I’ve just been watching The World According to Anish Kapoor on Sky Arts. It was an hour long. This extract was only a few minutes long and deals with his mirror sculptures, specifically his bean-shaped sculpture in Chicago, Cloud Gate:
“I’ve been making mirror pieces for a long time. It must be since the early nineties. I came to them out of an interest in the idea that objects are not what they say they are. The previous body of work had been void works – objects with dark interiors. It was an attempt, in a way, to make a non-object, to make an object that doesn’t exist. Now I began to wonder if it is possible to make a mirrored object in the same way – an object full of mirror.
“Most of the mirror pieces I’ve made over the years have been concave forms. The whole implication of concave mirrors is that they engage the object but also the space around the object so they are not just the camouflaging of the object in the space. They actually actively engage the space – the space of the viewer – and that’s my main objective.
“Concave mirrors are profoundly mysterious because they have a focus, and that focus has a physical effect on the body of the viewer. So when you look, you are physically discomforted by this point in space, which is where the lines of the light cross in front of the mirror. It’s a kind of mystical point where light reverses; from the image the right way up, it becomes the image the wrong way up. And that has a kind of effect on your body – gives you the sense that you’re going to fall – it’s an effect of vertigo. Now one of the definitions of the sublime in art is this sense of falling, this sense of falling into space.
(Voice over) In 2004 Kapoor installed in Chicago, the birthplace of modernist architecture, the sculpture Cloud Gate, twenty tonnes of stainless steel, a playful yet monumental object, which was enthusiastically adopted by the public.

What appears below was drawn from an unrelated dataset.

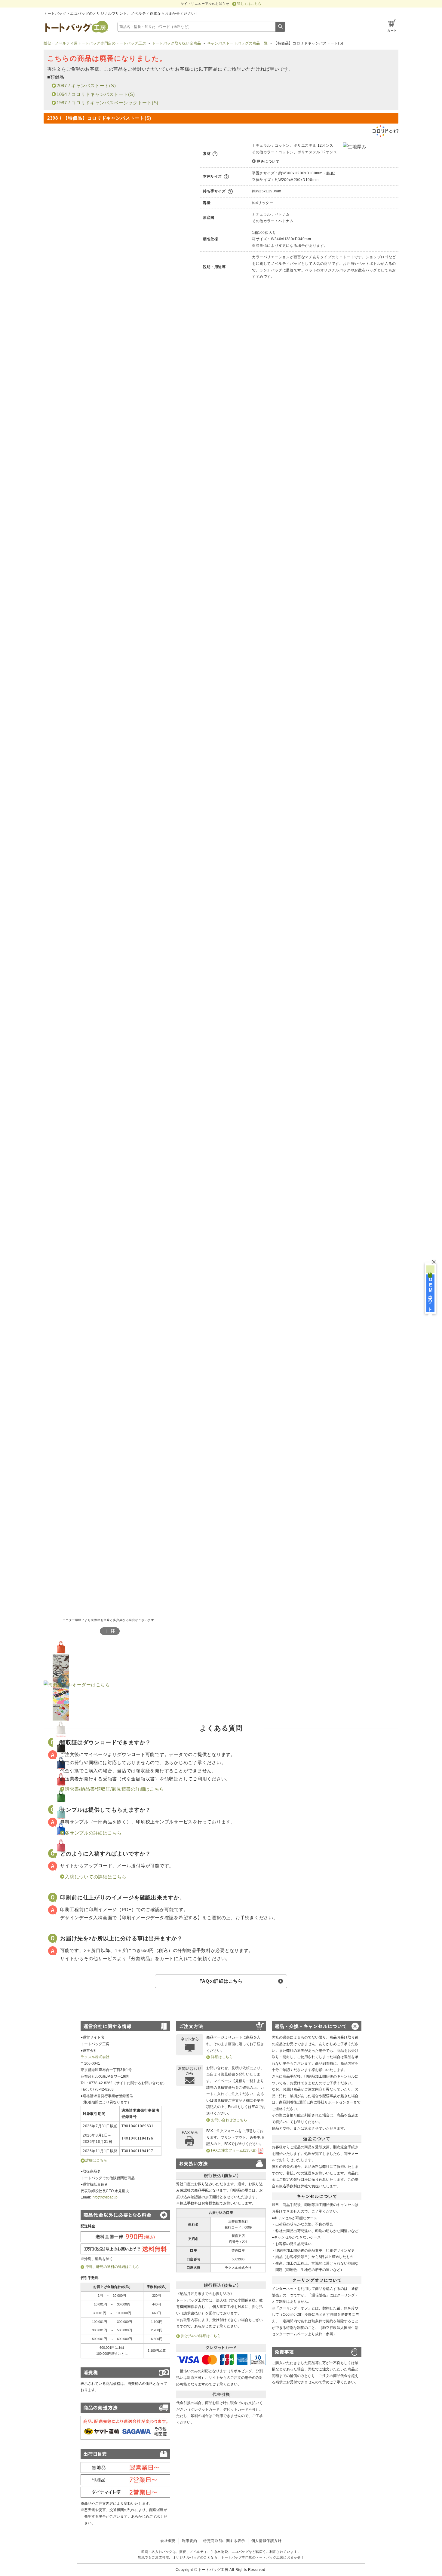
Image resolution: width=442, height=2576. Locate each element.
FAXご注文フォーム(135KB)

“When I looked at the site in Chicago there were some things I felt were important. First of all, it was a new vista on the city. Underneath the park there had previously been railway lines – the park had been built over the railway lines. And it was a view of Chicago that had never been seen before. The other thing that was important was that Chicago, in some ways, is a vertical city, that everything there is standing up and I felt the right response to both of these was not to do something vertical, not to compete, if you like, with the verticality of the city but to do the opposite – to work horizontally. So I came up with this form which is effectively a kind of gate. It’s an arch, completing itself in a single volume , with an interior that dives up into the form but forms a gate through which you look back at the city.
“Now, I wanted, of course, to have a horizontal object that collected in the verticality of the city and that’s literally what it does. Its exterior picks up the reflections of all the buildings around and substantially the sky which is always changing. And then as you go into under the object of course it forms a kind of architecture. It becomes a place, virtually a building, but it has this interior vault which does the same thing to your reflection as the object as a whole is doing to the reflections of the buildings of the city.
“I’m interested in the way the viewer is continually implicated. It is not simply an object you look at. It’s an object that induces a kind of participation, in some way, between the object and the viewer.”